In 1919-1922 he worked as a stage designer in the theaters of Krasnoyarsk and Alexandria (Kherson province). During the Civil War, he was an officer in the White Army and served with Kolchak. He ended up in a typhoid hospital and, finally, entered the service of the Red Army. According to the memoirs of the artist A. S. Smirnov, who knew the artist, the last, honored officer in the army of Kolchak.

Ioganson attended the Moscow School of Art, and studied under Kelin, Kasatkin and Malyutin. He was a member of the Society of Young Artists, where he argued for a complete transference of Russian art to Constructivism. He soon abandoned this cause and took up easel painting. In 1922, he helped found the Association of Artists of Revolutionary Russia, and abruptly transferred into the realm of Socialist Realism. Ioganson's work was inspired by that of Repin, that is exhibiting certain features of Impressionism, and was often narrative in nature. Possibly his best-known work was "Interrogation of the Communists" a piece thoroughly representative of Socialist Realism but with piercing elements of Romanticism, in addition to an exploitation of some elements of Futurism. A sense of theatricality is present in his paintings, probably due to his studies of theater design under Korovin.

== Career ==
1951-1954 — Director of the State Tretyakov Gallery.

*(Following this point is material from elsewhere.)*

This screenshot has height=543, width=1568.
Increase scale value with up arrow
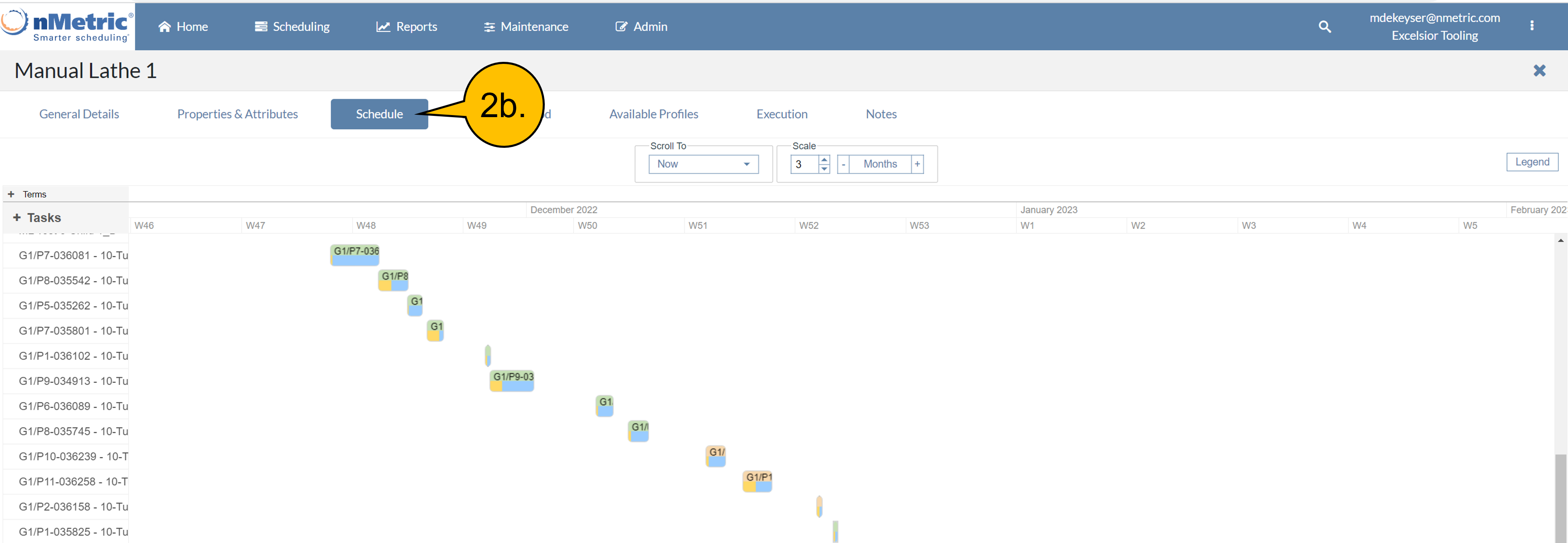click(x=824, y=160)
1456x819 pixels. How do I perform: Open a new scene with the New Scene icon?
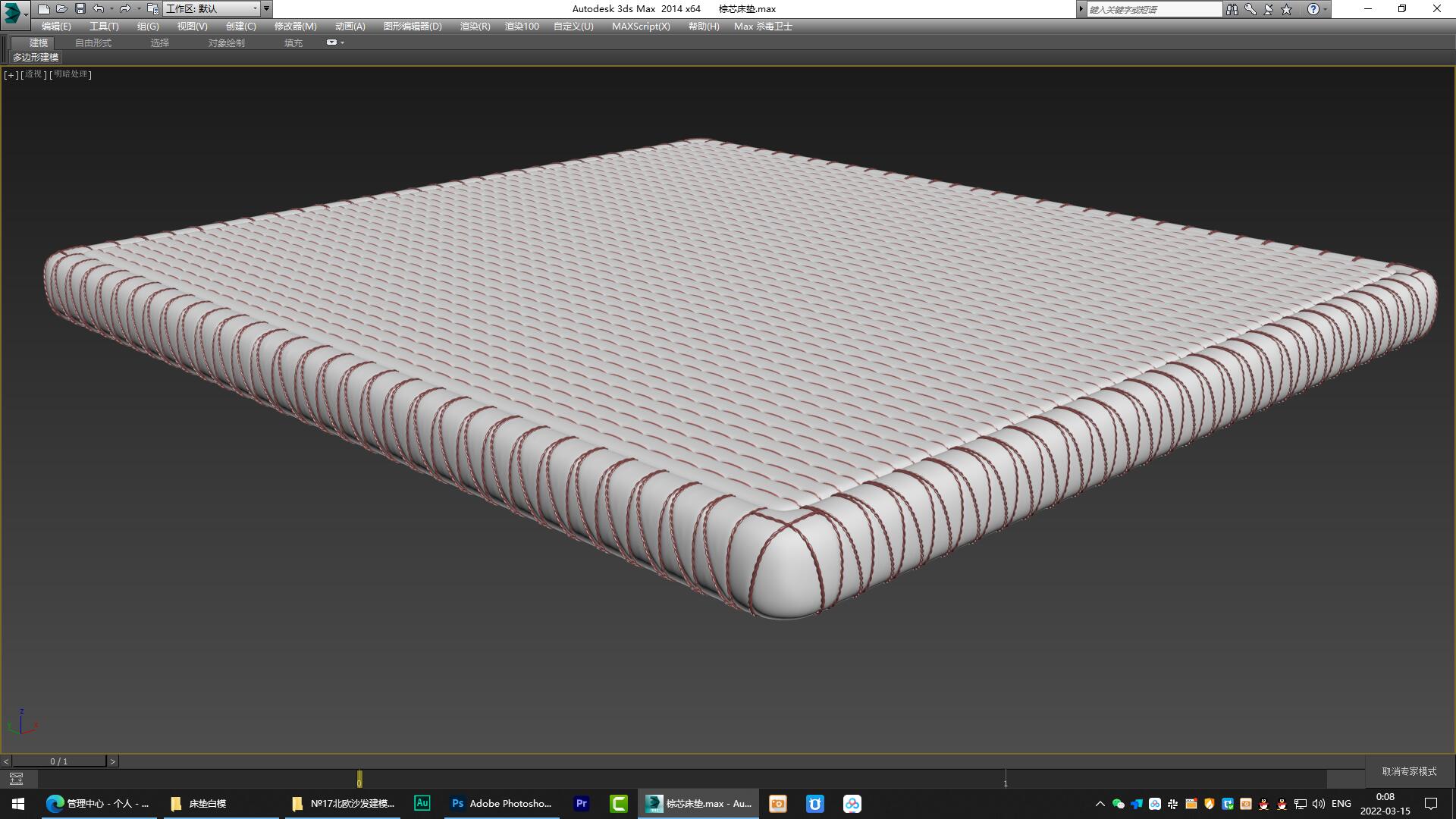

From 1953 — Vice-president, from January 1957 - Acting President, in 1958-1962 — President of the USSR Academy of Arts.

1954-1957 — Chairman of the Organizing Committee of the Union of Painters of the USSR, in 1965-1968 — First Secretary of the Union of Painters of the USSR.

From 1962 — Editor-in-Chief of the Encyclopedia “Art of Countries and Peoples of the World”.

== Pupils ==
Some graduates of Ilya Repin Leningrad Institute for Painting, Sculpture and Architecture (now known as St. Petersburg Institute for Painting, Sculpture and Architecture) studied at the Boris Ioganson Workshop (active from 1930 to 1950s) in Moscow. His notable students included Alexey Eriomin, Nikolai Baskakov, Valery Vatenin, Nina Veselova, Maya Kopitseva, Oleg Lomakin, Valentina Monakhova, Nikolai Mukho, Anatoli Nenartovich, Mikhail Natarevich, Semion Rotnitsky, Mikhail Trufanov, Yuri Tulin, Knarik Vardanyan, and Felix Lembersky.

== Bibliography ==
- Sergei V. Ivanov. Unknown Socialist Realism. The Leningrad School. – Saint Petersburg: NP-Print, 2007. - p. 447. ISBN 5-901724-21-6, ISBN 978-5-901724-21-7.